ML methods enable machines to simulate human decision-making and optimization processes. The ML algorithm, trained on extensive datasets, extracts valuable insights from the data to recommend the most suitable polymer candidates that align with the design objectives. Though the ML approach has appeared as an effective predictive tool to facilitate polymer material design through efficient structure–property modeling in the physico-chemical domain, a data-driven approach for complex bioplastics and their synthesis is still unexplored.
The ML framework pipeline for polymer design is shown in Figure 4. This pipeline consists of several stages, including data collection, preprocessing, featurization, model training and validation, and deployment. This integrated approach facilitates polymer discovery, prediction, and optimization, accelerating research and driving green innovation in industrial polymer production.
In a complementary approach, Atasi et al. [26] combined machine learning with genetic algorithms to design recyclable polymers with targeted properties. Their framework integrates virtual forward synthesis and sustainability scoring, enabling the generation of over a million candidate structures and identifying promising recyclable alternatives to conventional plastics.
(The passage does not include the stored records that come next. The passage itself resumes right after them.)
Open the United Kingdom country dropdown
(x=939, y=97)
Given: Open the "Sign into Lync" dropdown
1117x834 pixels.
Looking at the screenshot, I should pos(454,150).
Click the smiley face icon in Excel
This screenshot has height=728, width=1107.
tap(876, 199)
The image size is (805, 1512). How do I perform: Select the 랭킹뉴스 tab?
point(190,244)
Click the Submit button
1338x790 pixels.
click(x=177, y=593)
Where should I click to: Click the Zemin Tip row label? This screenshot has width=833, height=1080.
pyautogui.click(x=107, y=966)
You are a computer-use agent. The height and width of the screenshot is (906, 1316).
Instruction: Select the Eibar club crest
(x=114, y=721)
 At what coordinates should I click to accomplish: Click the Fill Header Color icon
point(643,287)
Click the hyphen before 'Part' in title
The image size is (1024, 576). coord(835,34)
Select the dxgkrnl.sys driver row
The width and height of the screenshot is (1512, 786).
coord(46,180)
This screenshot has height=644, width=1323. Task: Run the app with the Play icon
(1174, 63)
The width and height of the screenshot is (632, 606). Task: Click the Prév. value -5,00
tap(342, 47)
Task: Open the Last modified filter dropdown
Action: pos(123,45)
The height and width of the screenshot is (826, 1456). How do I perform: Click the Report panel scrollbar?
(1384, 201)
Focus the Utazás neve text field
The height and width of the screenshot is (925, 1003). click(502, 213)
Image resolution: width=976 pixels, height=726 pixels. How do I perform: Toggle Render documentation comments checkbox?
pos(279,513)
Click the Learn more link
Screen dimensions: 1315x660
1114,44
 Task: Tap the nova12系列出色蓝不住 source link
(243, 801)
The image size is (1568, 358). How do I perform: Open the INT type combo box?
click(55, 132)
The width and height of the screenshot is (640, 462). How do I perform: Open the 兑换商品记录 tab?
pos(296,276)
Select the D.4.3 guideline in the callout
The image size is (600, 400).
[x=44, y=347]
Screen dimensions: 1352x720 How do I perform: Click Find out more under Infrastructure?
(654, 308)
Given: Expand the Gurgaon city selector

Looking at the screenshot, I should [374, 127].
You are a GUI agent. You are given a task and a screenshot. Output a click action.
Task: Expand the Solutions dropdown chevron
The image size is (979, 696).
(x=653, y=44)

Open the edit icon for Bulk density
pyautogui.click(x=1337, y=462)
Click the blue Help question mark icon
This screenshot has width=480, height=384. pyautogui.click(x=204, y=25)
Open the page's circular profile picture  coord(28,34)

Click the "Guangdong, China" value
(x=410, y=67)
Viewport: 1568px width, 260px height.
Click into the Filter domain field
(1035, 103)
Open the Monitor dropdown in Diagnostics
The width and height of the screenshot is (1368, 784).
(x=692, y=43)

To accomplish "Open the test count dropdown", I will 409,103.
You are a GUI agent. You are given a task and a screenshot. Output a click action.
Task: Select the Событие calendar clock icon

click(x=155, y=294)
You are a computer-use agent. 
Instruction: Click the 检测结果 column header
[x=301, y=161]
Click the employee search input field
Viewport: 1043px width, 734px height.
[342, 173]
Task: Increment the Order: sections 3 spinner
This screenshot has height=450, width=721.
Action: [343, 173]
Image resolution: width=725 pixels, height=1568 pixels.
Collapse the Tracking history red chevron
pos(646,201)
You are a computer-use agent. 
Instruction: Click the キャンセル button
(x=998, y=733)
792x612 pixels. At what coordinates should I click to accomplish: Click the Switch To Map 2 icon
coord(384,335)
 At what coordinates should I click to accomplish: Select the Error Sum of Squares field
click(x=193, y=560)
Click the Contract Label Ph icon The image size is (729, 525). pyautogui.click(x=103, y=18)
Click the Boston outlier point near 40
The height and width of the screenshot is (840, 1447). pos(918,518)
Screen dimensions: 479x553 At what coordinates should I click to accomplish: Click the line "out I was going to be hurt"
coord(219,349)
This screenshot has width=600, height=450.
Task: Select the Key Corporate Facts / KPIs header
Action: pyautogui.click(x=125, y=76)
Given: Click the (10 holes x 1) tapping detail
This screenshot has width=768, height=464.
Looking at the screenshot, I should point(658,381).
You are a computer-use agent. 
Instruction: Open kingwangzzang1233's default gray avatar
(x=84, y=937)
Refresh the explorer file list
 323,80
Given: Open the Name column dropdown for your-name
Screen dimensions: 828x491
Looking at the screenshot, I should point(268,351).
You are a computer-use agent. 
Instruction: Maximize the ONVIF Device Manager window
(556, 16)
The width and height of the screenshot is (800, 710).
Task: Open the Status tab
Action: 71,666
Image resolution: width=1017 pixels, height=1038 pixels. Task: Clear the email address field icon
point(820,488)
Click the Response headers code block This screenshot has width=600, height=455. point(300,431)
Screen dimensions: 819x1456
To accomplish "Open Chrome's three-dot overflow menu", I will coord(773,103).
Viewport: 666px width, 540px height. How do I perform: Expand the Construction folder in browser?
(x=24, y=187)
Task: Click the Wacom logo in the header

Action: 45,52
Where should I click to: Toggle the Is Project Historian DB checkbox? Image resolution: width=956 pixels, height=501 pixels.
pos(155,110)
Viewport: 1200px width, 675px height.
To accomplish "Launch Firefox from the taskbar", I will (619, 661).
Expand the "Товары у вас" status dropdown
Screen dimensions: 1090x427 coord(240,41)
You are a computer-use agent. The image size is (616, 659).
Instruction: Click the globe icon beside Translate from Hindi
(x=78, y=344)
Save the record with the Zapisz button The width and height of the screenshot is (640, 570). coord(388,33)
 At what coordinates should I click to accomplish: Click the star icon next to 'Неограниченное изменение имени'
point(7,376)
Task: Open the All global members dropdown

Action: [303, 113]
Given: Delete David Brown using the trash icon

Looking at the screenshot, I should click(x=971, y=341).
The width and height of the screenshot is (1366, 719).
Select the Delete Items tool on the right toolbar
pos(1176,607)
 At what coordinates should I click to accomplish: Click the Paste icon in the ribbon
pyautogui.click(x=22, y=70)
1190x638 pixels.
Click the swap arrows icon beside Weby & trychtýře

Generative models based on the DL approach for polymer design have attained a significant role in the present era for their ability in “de novo” polymer design. The gap in the literature is the application of these models for the inverse design of polymers. “De novo” polymer design has been recognized as a promising method to expedite the accelerated discovery of novel structural and multifunctional polymers. As such, Tianle Yue et al. [18] explored “de novo” polymer design using deep generative models like Variational Autoencoder (VAE), Objective-Reinforced Generative Adversarial Networks (ORGAN), Adversarial Autoencoder (AAE), character level recurrent neural networks (Char-GNN), GraphINVENT, and REINVENT. These models were trained on real polymers using reinforcement learning methods targeting the generation of hypothetical extreme temperature-resistant polymers. More recently, Zhou et al. [38] proposed PolyCL, a contrastive learning framework that leverages both explicit and implicit augmentations to learn robust polymer representations. This method enhances generalization in downstream tasks, such as property prediction and inverse design, particularly in low-data regimes where traditional supervised models may struggle. In a complementary study, Vogel and Weber [39] developed a generative framework for the inverse design of copolymers that explicitly incorporates stoichiometry and chain architecture. This approach enables the generation of chemically valid and synthetically accessible copolymers with tailored properties, addressing a key limitation in many existing generative models. Additionally, Bilodeau et al. [40] provide a comprehensive review of recent advances and challenges in generative models for molecular discovery, highlighting their relevance for polymer design and the integration of these models into practical discovery pipelines.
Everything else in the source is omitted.